The central ideas in the draft are not new. Paul and others proposed much of this in the 2010, and Wouter Wijngaards proposed something similar in 2009 in his resolver mitigations draft. The ideas remain useful though, and we feel they should be standardized in the IETF. We are attempting to do that now, with some specific refinements having to do with addressing DNSSEC related details, and not imposing a speed bottleneck in resolver implementations.

There is a range of different behaviors in resolver implementations in how they process zone delegations today, and one of the goals of the draft is to see if we can agree on more commonality and predictability, in a way that conforms correctly to the DNS protocol.

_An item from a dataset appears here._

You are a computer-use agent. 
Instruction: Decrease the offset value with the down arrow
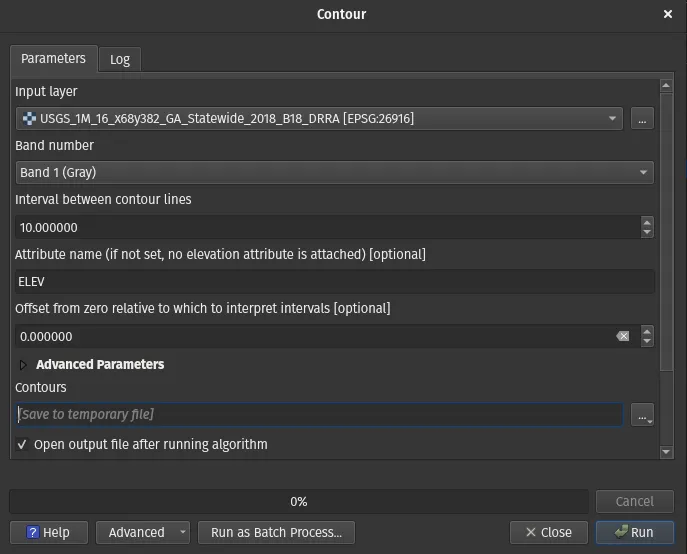[x=647, y=342]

The main recommendations in the draft are to: (1) deterministically prefer the authoritative child NS set over the non-authoritative, unsigned, delegating NS set in the parent, (2) revalidate the delegation at the expiration of the parent NS set TTL, to promptly detect when the parent has re-delegated the zone elsewhere (or removed the delegation).

We announced the work on the DNS-OARC operations mailing list, and subsequently on the IETF DNS Operations working group list. The resulting email threads on each are useful reading to gauge the reactions of DNS experts in the larger community. Most find the draft useful, so I think the prospects for working group adoption and moving it forward through the IETF consensus process are good.

We subsequently did a presentation on the proposal at the April 23rd IETF DNS Operations interim meeting. Slides and video/audio are available.